TO DO
Please give the data again in full, exactly as it reads.

(Collected data)
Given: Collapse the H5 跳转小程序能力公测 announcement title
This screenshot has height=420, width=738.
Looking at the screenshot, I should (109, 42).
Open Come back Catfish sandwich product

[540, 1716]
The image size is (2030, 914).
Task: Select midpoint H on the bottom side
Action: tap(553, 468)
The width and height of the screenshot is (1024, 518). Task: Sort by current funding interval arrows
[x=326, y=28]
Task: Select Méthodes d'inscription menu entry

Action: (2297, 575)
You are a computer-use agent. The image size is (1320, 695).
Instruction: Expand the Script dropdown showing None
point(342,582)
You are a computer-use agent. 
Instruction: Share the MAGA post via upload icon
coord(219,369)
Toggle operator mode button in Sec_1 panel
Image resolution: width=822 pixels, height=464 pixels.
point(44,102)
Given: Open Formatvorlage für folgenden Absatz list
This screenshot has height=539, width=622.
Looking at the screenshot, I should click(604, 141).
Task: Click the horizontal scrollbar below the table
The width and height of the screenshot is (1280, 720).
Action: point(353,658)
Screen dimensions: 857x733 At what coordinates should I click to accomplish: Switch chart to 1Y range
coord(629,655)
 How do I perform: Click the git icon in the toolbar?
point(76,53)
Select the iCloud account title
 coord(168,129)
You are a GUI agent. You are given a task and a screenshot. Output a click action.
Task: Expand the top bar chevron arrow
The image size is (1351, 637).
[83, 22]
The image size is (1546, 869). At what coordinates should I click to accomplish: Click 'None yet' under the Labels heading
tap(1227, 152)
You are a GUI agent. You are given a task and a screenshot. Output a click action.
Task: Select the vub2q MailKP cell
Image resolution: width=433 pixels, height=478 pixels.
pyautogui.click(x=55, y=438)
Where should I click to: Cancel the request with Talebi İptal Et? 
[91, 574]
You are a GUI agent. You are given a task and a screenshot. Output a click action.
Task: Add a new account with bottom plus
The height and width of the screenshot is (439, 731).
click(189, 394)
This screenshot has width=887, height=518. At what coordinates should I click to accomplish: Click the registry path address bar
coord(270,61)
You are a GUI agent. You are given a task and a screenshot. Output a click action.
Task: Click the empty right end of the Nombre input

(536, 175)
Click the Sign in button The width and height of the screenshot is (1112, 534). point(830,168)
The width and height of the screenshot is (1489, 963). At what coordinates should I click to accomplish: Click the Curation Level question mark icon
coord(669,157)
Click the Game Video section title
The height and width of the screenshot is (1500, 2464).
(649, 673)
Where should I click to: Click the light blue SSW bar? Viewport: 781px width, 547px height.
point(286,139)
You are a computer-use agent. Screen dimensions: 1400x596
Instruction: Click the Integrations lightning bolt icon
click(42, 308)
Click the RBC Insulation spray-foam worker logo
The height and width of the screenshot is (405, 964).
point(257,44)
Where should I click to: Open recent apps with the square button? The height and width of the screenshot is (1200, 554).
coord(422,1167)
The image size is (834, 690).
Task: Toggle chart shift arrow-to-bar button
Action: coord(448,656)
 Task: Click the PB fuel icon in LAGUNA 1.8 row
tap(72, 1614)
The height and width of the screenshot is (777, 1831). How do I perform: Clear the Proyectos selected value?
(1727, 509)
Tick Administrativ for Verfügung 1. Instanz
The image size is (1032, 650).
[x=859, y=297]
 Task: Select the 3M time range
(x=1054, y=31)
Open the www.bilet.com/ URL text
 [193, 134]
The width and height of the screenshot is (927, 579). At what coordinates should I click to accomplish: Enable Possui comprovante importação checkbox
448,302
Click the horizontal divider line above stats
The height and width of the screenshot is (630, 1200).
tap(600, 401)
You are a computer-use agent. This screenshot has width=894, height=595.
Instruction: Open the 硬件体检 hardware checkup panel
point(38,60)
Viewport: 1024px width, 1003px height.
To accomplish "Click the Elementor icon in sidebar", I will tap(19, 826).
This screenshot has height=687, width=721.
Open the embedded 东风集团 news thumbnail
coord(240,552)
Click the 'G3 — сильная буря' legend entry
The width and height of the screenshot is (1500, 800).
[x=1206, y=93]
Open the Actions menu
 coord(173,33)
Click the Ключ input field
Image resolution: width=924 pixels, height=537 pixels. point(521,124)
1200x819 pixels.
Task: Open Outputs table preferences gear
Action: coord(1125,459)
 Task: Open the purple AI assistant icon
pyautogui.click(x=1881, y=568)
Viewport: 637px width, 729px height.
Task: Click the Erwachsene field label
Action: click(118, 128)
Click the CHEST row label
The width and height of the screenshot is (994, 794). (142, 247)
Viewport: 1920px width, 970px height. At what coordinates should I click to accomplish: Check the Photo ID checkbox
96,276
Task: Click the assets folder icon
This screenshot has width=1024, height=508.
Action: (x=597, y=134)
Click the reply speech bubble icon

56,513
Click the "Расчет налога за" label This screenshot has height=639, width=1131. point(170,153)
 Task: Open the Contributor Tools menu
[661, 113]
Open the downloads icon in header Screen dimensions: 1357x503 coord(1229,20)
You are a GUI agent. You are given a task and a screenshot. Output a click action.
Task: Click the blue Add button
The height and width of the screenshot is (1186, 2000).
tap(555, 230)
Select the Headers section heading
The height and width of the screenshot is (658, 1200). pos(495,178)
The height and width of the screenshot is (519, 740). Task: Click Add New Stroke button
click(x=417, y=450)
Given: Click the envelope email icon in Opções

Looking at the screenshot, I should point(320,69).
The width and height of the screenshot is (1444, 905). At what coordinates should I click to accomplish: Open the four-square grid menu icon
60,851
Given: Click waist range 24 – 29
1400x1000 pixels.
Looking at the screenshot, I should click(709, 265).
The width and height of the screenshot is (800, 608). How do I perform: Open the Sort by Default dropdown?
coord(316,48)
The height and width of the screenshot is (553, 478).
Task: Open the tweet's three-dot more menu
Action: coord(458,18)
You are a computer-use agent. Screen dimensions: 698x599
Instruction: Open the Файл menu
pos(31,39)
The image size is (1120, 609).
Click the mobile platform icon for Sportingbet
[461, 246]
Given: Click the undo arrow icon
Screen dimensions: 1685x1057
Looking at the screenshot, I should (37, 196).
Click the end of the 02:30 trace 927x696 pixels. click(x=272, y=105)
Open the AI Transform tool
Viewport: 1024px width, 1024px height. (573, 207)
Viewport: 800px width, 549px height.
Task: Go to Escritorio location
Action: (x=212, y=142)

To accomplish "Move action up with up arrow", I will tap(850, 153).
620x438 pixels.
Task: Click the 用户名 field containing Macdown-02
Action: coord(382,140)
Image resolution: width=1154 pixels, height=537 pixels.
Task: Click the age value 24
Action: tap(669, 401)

SOLVED PROBLEM
Given: Collapse the H5 跳转小程序能力公测 announcement title
This screenshot has height=420, width=738.
Looking at the screenshot, I should (109, 42).
Open Come back Catfish sandwich product

[540, 1716]
The image size is (2030, 914).
Task: Select midpoint H on the bottom side
Action: tap(553, 468)
The width and height of the screenshot is (1024, 518). Task: Sort by current funding interval arrows
[x=326, y=28]
Task: Select Méthodes d'inscription menu entry

Action: (2297, 575)
You are a computer-use agent. The image size is (1320, 695).
Instruction: Expand the Script dropdown showing None
point(342,582)
You are a computer-use agent. 
Instruction: Share the MAGA post via upload icon
coord(219,369)
Toggle operator mode button in Sec_1 panel
Image resolution: width=822 pixels, height=464 pixels.
point(44,102)
Given: Open Formatvorlage für folgenden Absatz list
This screenshot has height=539, width=622.
Looking at the screenshot, I should click(604, 141).
Task: Click the horizontal scrollbar below the table
The width and height of the screenshot is (1280, 720).
Action: point(353,658)
Screen dimensions: 857x733 At what coordinates should I click to accomplish: Switch chart to 1Y range
coord(629,655)
 How do I perform: Click the git icon in the toolbar?
point(76,53)
Select the iCloud account title
 coord(168,129)
You are a GUI agent. You are given a task and a screenshot. Output a click action.
Task: Expand the top bar chevron arrow
The image size is (1351, 637).
[83, 22]
The image size is (1546, 869). At what coordinates should I click to accomplish: Click 'None yet' under the Labels heading
tap(1227, 152)
You are a GUI agent. You are given a task and a screenshot. Output a click action.
Task: Select the vub2q MailKP cell
Image resolution: width=433 pixels, height=478 pixels.
pyautogui.click(x=55, y=438)
Where should I click to: Cancel the request with Talebi İptal Et? 
[91, 574]
You are a GUI agent. You are given a task and a screenshot. Output a click action.
Task: Add a new account with bottom plus
The height and width of the screenshot is (439, 731).
click(189, 394)
This screenshot has width=887, height=518. At what coordinates should I click to accomplish: Click the registry path address bar
coord(270,61)
You are a GUI agent. You are given a task and a screenshot. Output a click action.
Task: Click the empty right end of the Nombre input

(536, 175)
Click the Sign in button The width and height of the screenshot is (1112, 534). point(830,168)
The width and height of the screenshot is (1489, 963). At what coordinates should I click to accomplish: Click the Curation Level question mark icon
coord(669,157)
Click the Game Video section title
The height and width of the screenshot is (1500, 2464).
(649, 673)
Where should I click to: Click the light blue SSW bar? Viewport: 781px width, 547px height.
point(286,139)
You are a computer-use agent. Screen dimensions: 1400x596
Instruction: Click the Integrations lightning bolt icon
click(42, 308)
Click the RBC Insulation spray-foam worker logo
The height and width of the screenshot is (405, 964).
point(257,44)
Where should I click to: Open recent apps with the square button? The height and width of the screenshot is (1200, 554).
coord(422,1167)
The image size is (834, 690).
Task: Toggle chart shift arrow-to-bar button
Action: coord(448,656)
 Task: Click the PB fuel icon in LAGUNA 1.8 row
tap(72, 1614)
The height and width of the screenshot is (777, 1831). How do I perform: Clear the Proyectos selected value?
(1727, 509)
Tick Administrativ for Verfügung 1. Instanz
The image size is (1032, 650).
[x=859, y=297]
 Task: Select the 3M time range
(x=1054, y=31)
Open the www.bilet.com/ URL text
 [193, 134]
The width and height of the screenshot is (927, 579). At what coordinates should I click to accomplish: Enable Possui comprovante importação checkbox
448,302
Click the horizontal divider line above stats
The height and width of the screenshot is (630, 1200).
tap(600, 401)
You are a computer-use agent. This screenshot has width=894, height=595.
Instruction: Open the 硬件体检 hardware checkup panel
point(38,60)
Viewport: 1024px width, 1003px height.
To accomplish "Click the Elementor icon in sidebar", I will tap(19, 826).
This screenshot has height=687, width=721.
Open the embedded 东风集团 news thumbnail
coord(240,552)
Click the 'G3 — сильная буря' legend entry
The width and height of the screenshot is (1500, 800).
[x=1206, y=93]
Open the Actions menu
 coord(173,33)
Click the Ключ input field
Image resolution: width=924 pixels, height=537 pixels. point(521,124)
1200x819 pixels.
Task: Open Outputs table preferences gear
Action: coord(1125,459)
 Task: Open the purple AI assistant icon
pyautogui.click(x=1881, y=568)
Viewport: 637px width, 729px height.
Task: Click the Erwachsene field label
Action: click(118, 128)
Click the CHEST row label
The width and height of the screenshot is (994, 794). (142, 247)
Viewport: 1920px width, 970px height. At what coordinates should I click to accomplish: Check the Photo ID checkbox
96,276
Task: Click the assets folder icon
This screenshot has width=1024, height=508.
Action: (x=597, y=134)
Click the reply speech bubble icon

56,513
Click the "Расчет налога за" label This screenshot has height=639, width=1131. point(170,153)
 Task: Open the Contributor Tools menu
[661, 113]
Open the downloads icon in header Screen dimensions: 1357x503 coord(1229,20)
You are a GUI agent. You are given a task and a screenshot. Output a click action.
Task: Click the blue Add button
The height and width of the screenshot is (1186, 2000).
tap(555, 230)
Select the Headers section heading
The height and width of the screenshot is (658, 1200). pos(495,178)
The height and width of the screenshot is (519, 740). Task: Click Add New Stroke button
click(x=417, y=450)
Given: Click the envelope email icon in Opções

Looking at the screenshot, I should point(320,69).
The width and height of the screenshot is (1444, 905). At what coordinates should I click to accomplish: Open the four-square grid menu icon
60,851
Given: Click waist range 24 – 29
1400x1000 pixels.
Looking at the screenshot, I should click(709, 265).
The width and height of the screenshot is (800, 608). How do I perform: Open the Sort by Default dropdown?
coord(316,48)
The height and width of the screenshot is (553, 478).
Task: Open the tweet's three-dot more menu
Action: coord(458,18)
You are a computer-use agent. Screen dimensions: 698x599
Instruction: Open the Файл menu
pos(31,39)
The image size is (1120, 609).
Click the mobile platform icon for Sportingbet
[461, 246]
Given: Click the undo arrow icon
Screen dimensions: 1685x1057
Looking at the screenshot, I should (37, 196).
Click the end of the 02:30 trace 927x696 pixels. click(x=272, y=105)
Open the AI Transform tool
Viewport: 1024px width, 1024px height. (573, 207)
Viewport: 800px width, 549px height.
Task: Go to Escritorio location
Action: (x=212, y=142)

To accomplish "Move action up with up arrow", I will tap(850, 153).
620x438 pixels.
Task: Click the 用户名 field containing Macdown-02
Action: coord(382,140)
Image resolution: width=1154 pixels, height=537 pixels.
Task: Click the age value 24
Action: tap(669, 401)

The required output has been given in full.